Reporters Without Borders today welcomed the passage of a law ending prison terms for press offences. The Central African Republic’s (RCA) transitional Parliament adopted the law on 25 November 2004.
"RCA journalists can be proud to have led a peaceful and successful campaign [to decriminalise press offences], which is so important for the building of a genuine democracy," said Reporters Without Borders. "RCA citizens, journalists, politicians and governments will soon reap the benefits of the law’s adoption, in terms of security, freedom and respect. We urge President François Bozizé not to obstruct this victory for democracy and to circulate the text [of the law] without delay," the organisation added.
The previous 1998 press law was particularly controversial. It included provisions for prison terms with no parole for "defamation" and the "publication of false news". In 2002, National Assembly parliamentarians had voted to reject a reform of the law and maintained the repressive 1998 legislation on the books.
The general outcry surrounding the Maka Gbossokotto affair in the summer of 2004 undoubtedly helped to convince President Bozizé of the urgent need to reform the Press Code. Gbossokotto was arrested on 8 July. The publication director of the privately-owned daily "Le Citoyen" and Reporters Without Borders correspondent spent one month in prison after a defamation complaint was filed against him by an associate of the president. After spending one month in detention in deplorable conditions, Gbossokotto finally received a one-year suspended prison sentence and a fine of 500,000 CFA francs (approx. US$1,000; 760 euros) for "public insults".

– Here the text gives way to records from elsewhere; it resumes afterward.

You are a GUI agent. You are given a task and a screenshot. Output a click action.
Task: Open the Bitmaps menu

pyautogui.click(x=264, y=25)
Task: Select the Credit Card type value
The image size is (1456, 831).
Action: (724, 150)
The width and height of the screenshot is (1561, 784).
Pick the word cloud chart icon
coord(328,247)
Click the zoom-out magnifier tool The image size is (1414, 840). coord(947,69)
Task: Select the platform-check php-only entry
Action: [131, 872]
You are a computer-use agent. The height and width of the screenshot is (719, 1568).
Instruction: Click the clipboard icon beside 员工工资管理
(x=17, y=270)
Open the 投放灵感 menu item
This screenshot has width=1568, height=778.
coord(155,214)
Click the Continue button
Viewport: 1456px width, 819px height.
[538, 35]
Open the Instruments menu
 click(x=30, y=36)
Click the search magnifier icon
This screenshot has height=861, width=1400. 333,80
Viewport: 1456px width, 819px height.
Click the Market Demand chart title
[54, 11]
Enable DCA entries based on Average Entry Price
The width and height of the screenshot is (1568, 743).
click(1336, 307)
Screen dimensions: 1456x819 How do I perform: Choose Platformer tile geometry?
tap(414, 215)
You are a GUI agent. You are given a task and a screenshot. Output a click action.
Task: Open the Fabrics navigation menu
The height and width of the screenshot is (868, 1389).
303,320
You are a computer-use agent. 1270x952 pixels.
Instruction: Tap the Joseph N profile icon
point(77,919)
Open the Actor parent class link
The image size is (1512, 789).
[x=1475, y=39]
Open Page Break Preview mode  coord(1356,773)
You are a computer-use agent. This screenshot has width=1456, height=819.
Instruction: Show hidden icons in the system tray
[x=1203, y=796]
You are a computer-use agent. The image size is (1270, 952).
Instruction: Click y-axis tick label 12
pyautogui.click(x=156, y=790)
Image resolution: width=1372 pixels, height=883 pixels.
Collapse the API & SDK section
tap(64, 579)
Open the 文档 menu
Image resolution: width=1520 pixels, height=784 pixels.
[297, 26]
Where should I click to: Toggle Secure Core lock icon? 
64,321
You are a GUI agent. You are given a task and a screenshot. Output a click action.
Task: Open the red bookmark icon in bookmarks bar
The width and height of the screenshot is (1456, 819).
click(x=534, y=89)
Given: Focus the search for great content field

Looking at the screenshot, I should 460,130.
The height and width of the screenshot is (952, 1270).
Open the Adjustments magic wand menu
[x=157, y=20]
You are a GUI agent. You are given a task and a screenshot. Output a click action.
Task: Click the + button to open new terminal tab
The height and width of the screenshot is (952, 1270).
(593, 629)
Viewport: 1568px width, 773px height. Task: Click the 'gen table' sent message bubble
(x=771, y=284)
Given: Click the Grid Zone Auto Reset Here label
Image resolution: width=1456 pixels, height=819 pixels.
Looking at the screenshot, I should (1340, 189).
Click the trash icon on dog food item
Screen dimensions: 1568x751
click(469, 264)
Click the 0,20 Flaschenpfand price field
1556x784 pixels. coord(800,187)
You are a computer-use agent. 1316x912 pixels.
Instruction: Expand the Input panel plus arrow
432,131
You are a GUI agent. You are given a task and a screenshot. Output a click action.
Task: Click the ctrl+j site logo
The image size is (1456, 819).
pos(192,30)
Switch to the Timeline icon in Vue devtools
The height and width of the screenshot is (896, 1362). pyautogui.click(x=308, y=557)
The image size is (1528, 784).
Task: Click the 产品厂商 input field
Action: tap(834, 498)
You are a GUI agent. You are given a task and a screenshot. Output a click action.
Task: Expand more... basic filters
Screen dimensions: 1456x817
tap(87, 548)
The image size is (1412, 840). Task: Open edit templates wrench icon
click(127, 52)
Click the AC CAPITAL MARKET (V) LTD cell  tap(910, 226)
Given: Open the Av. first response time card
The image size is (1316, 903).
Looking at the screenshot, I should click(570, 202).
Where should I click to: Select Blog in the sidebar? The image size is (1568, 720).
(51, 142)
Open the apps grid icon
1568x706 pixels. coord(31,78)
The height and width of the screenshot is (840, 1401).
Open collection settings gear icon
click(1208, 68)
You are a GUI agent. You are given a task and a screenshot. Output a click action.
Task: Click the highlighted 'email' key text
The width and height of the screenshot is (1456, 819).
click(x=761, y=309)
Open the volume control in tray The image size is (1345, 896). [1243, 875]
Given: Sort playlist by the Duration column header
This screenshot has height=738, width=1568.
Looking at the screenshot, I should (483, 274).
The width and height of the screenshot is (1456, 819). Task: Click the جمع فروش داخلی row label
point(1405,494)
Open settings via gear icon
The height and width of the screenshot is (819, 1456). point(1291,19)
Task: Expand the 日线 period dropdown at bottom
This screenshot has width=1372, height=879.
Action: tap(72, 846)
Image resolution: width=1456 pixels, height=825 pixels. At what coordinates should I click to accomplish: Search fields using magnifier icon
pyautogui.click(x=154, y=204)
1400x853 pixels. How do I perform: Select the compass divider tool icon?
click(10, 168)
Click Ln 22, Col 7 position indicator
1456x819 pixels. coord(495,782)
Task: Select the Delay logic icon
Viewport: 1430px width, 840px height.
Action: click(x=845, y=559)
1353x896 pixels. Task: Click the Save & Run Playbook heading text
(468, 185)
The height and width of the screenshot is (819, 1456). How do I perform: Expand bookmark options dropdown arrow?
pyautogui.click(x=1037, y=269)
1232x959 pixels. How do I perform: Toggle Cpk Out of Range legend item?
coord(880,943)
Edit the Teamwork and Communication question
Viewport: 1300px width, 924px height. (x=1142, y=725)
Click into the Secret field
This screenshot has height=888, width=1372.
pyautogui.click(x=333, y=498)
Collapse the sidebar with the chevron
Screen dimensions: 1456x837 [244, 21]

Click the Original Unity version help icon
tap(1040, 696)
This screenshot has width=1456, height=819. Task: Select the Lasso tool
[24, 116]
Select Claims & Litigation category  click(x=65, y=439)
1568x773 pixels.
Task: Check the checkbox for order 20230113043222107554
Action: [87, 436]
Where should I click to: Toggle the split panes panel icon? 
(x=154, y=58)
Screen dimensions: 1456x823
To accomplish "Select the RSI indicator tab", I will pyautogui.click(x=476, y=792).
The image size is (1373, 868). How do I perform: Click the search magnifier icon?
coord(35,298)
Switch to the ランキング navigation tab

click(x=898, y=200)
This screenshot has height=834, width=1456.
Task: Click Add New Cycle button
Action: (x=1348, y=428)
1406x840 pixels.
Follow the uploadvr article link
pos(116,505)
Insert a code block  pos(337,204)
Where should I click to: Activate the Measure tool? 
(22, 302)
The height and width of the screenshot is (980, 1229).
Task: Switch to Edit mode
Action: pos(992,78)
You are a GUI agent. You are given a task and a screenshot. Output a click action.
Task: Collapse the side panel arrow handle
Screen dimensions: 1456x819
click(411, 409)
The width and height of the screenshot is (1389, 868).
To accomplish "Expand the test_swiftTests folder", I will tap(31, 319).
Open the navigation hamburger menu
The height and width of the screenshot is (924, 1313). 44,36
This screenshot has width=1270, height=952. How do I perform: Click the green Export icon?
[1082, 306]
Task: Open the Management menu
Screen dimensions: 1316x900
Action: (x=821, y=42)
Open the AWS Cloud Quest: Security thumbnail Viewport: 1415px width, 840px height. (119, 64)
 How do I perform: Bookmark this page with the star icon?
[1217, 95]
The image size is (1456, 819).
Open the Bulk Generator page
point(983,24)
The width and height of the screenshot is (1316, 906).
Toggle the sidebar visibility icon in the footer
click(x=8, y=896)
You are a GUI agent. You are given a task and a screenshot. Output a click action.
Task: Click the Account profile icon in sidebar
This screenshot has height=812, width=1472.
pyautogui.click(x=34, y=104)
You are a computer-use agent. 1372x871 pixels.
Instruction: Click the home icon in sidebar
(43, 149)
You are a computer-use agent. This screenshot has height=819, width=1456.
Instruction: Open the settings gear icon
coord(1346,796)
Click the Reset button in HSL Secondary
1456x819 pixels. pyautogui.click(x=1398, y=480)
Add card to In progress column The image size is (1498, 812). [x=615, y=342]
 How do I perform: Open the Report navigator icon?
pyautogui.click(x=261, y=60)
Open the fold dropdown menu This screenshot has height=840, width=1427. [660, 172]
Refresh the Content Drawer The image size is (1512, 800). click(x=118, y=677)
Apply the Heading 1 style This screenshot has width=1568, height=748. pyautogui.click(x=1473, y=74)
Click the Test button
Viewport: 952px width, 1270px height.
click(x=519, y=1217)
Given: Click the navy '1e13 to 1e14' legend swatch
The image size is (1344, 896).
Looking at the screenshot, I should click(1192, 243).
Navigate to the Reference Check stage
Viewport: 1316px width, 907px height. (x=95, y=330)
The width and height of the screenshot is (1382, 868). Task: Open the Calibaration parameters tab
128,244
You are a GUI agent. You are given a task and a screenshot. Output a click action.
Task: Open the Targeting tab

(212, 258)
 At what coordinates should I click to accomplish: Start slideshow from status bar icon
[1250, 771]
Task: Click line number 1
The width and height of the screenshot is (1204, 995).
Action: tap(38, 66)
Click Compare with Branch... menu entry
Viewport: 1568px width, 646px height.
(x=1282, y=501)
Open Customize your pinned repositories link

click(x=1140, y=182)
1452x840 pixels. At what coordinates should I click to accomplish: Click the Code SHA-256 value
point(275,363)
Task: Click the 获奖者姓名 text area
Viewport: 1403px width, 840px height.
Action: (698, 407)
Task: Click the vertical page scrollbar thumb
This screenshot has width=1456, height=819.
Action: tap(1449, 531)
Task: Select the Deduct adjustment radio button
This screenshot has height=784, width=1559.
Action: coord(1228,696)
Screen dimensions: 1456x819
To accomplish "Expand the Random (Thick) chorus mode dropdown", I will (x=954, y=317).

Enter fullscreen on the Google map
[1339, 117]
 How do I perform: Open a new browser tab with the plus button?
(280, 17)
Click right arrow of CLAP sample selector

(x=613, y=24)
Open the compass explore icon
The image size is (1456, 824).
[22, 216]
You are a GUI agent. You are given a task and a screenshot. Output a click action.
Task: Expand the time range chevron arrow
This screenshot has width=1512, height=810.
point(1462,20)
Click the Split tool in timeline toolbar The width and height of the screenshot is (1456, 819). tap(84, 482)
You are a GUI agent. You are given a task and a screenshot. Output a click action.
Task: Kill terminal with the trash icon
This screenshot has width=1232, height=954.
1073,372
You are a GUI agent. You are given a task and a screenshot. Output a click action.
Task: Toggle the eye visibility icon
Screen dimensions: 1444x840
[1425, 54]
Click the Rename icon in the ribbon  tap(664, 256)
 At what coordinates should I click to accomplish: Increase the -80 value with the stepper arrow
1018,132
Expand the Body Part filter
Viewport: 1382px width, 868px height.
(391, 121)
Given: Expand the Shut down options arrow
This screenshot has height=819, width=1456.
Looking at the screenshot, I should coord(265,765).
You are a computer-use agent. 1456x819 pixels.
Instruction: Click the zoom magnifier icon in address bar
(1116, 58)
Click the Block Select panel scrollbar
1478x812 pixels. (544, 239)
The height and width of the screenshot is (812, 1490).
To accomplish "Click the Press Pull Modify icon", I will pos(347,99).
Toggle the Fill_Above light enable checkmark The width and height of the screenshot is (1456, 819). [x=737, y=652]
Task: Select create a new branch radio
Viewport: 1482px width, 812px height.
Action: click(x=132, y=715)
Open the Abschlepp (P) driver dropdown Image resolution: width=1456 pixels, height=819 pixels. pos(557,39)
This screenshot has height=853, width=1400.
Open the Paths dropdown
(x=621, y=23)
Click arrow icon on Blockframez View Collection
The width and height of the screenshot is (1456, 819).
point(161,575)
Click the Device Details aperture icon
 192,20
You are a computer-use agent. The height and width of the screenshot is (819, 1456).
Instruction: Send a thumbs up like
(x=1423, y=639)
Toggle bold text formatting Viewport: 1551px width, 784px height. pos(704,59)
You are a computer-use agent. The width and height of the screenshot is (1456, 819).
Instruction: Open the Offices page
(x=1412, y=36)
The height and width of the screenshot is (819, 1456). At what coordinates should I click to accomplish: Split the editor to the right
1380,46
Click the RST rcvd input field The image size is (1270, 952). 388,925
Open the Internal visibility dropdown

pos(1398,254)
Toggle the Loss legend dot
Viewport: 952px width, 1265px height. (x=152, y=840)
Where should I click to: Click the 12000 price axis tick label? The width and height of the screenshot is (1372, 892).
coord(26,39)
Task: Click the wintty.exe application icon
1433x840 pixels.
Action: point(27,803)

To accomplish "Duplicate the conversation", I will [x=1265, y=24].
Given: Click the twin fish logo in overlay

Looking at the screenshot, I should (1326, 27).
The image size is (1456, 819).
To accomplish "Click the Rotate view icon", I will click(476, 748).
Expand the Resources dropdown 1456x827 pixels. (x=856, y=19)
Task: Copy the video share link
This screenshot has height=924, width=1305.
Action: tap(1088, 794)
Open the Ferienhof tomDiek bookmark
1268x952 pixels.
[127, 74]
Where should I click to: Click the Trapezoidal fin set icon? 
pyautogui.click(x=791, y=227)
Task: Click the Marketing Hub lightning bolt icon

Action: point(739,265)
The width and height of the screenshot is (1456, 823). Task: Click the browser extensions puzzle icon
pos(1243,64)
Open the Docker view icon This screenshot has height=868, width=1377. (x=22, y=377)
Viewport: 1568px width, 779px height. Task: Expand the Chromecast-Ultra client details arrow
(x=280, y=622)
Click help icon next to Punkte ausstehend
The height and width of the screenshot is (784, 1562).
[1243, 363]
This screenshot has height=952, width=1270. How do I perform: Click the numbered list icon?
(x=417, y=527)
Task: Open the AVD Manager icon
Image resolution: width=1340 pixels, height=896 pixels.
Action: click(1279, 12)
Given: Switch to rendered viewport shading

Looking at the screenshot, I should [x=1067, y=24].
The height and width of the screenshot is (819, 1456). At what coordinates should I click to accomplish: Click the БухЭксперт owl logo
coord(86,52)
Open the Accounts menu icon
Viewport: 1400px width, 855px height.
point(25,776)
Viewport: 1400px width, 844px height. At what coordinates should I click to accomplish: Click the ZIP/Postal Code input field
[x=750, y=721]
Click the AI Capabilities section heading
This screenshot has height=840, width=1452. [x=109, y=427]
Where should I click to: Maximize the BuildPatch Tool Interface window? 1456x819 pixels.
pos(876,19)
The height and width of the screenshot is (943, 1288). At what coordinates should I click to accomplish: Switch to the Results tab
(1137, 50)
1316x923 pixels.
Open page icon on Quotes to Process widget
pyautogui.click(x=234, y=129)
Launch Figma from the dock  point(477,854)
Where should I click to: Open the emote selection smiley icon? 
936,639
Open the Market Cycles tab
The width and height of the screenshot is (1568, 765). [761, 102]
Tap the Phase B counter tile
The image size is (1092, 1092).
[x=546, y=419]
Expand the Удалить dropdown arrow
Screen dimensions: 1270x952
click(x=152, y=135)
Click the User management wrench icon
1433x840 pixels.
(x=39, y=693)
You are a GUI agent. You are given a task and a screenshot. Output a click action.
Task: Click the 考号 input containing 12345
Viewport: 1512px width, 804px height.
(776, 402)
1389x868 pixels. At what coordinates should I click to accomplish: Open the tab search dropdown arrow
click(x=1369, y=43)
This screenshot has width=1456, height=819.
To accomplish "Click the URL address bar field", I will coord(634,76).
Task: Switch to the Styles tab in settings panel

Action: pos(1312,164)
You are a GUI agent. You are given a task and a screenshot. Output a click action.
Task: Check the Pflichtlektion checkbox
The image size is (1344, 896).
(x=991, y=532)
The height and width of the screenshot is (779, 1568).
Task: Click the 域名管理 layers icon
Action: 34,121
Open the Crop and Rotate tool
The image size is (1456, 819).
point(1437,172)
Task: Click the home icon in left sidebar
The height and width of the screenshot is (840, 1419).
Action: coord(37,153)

Gbossokotto’s arrest and detention were widely condemned, notably by the RCA Association of Private and Independent Newspaper Publishers (Groupement centrafricain des éditeurs de la presse privée et indépendante, GEPPIC). In a protest action, the group suspended publication of all of its media titles from 12 to 19 July. Following his 8 August release, Gbossokotto became one of the most vocal organisers of the Geppic and the RCA Journalists’ Union (Union des journalistes de Centrafrique, UJCA). He demanded that the government reform the Press Code, just as President Bozizé had promised when he came to power. GEPPIC also launched a "day without newspapers", vowing to no longer publish newspapers on Fridays until the government decriminalised press offences.